Scipy: Overflow in stats.kruskal for large samples

Created on 20 Aug 2017  路  4Comments  路  Source: scipy/scipy

Having a total number of samples which is large results in an overflow warning and nonsensical results. It's easy to fix by changing 'totaln = np.sum(n)' to 'totaln = np.sum(n,dtype='uint64')' in the stats.kruskal() definition. I'll submit a fix shortly.

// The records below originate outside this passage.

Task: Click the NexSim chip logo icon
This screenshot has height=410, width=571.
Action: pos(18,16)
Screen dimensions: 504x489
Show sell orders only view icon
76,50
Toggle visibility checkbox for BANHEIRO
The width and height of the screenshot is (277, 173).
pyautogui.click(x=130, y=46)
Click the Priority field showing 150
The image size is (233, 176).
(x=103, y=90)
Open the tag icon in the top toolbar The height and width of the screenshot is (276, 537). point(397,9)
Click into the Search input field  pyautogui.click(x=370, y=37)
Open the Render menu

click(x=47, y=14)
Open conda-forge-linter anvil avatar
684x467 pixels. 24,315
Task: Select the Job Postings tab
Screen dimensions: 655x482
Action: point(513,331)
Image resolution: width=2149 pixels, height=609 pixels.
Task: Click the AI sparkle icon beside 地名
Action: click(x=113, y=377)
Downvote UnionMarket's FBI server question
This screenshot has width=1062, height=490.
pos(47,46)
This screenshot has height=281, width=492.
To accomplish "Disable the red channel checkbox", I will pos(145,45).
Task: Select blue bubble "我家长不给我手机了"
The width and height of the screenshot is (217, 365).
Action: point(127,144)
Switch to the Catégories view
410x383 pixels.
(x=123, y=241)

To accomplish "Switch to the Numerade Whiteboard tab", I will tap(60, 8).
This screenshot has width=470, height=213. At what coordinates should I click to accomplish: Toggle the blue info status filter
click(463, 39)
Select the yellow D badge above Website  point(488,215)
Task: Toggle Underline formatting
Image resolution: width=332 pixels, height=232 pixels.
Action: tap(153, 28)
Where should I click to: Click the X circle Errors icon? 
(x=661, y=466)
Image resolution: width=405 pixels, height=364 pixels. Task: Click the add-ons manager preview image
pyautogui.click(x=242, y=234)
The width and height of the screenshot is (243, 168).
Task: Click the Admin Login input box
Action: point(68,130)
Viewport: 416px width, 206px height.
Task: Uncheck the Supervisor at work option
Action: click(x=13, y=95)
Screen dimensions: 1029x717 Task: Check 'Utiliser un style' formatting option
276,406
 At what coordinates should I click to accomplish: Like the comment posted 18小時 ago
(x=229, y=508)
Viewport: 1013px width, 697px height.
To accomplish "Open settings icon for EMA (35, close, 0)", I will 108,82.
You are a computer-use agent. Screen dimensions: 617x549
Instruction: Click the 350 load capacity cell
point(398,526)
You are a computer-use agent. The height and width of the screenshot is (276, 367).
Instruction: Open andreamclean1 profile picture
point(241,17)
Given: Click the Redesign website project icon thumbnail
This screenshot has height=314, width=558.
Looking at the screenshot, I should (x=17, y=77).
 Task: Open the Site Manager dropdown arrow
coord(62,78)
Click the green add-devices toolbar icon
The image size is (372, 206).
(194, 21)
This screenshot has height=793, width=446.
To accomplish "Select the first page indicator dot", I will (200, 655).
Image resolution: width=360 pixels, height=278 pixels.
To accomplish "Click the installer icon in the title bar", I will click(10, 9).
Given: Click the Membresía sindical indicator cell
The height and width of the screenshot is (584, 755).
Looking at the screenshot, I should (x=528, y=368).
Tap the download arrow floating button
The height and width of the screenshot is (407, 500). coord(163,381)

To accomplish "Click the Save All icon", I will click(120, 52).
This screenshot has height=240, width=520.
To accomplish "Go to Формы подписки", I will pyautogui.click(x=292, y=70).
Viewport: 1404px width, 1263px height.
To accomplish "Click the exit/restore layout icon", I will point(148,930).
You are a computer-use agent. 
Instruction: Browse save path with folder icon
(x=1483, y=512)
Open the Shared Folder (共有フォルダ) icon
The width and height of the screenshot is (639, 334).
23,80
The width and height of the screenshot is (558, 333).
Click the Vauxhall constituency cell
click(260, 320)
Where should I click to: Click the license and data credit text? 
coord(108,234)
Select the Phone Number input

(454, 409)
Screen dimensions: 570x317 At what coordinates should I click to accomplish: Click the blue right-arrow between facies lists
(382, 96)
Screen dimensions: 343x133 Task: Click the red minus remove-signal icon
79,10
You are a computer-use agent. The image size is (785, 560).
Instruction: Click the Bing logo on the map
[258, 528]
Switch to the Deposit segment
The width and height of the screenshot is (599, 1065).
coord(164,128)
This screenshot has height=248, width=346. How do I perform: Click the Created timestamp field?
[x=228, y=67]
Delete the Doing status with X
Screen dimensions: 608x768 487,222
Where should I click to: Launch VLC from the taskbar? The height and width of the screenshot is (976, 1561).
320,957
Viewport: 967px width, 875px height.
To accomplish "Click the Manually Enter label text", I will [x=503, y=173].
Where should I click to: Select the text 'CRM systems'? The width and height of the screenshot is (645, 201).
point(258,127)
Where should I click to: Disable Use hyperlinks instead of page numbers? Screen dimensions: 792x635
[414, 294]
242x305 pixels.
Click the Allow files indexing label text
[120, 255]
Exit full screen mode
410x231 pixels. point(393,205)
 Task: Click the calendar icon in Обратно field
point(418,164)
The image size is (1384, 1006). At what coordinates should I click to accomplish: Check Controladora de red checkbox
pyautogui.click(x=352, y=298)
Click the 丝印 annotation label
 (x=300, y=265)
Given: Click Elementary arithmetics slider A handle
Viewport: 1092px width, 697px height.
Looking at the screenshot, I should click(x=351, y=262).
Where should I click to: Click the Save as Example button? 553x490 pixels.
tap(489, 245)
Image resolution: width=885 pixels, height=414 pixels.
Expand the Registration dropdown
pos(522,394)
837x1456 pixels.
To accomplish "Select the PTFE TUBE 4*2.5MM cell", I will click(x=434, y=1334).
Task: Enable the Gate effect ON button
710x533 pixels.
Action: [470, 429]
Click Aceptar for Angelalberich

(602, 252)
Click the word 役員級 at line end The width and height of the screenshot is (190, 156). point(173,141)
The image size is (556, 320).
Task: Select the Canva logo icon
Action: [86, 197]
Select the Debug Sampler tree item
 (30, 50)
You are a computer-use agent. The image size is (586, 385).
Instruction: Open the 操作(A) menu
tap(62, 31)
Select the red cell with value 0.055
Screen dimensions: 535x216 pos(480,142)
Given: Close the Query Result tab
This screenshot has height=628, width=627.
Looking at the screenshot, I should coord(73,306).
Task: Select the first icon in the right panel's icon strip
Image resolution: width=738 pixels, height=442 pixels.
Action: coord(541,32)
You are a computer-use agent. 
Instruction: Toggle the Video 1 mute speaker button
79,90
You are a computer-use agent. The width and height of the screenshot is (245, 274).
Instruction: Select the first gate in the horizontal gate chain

Reproducing code examples:

This produces an error and prints the wrong pvalue:

import numpy as np
from scipy import stats
[statistic, pvalue]  = stats.kruskal(np.random.randn(25000),np.random.randn(25000))
print(pvalue)

This produces no error:

import numpy as np
from scipy import stats
[statistic, pvalue]  = stats.kruskal(np.random.randn(20000),np.random.randn(20000))
print(pvalue)

This produces an error and prints the wrong pvalue:

import numpy as np
from scipy import stats
[statistic, pvalue]  = stats.kruskal(np.random.randn(20000),np.random.randn(15000),np.random.randn(15000))
print(pvalue)

This produces no error:

import numpy as np
from scipy import stats
[statistic, pvalue]  = stats.kruskal(np.random.randn(15000),np.random.randn(15000),np.random.randn(15000))
print(pvalue)

Error message:

stats\stats.py:5056: RuntimeWarning: overflow encountered in long_scalars
  h = 12.0 / (totaln * (totaln + 1)) * ssbn - 3 * (totaln + 1)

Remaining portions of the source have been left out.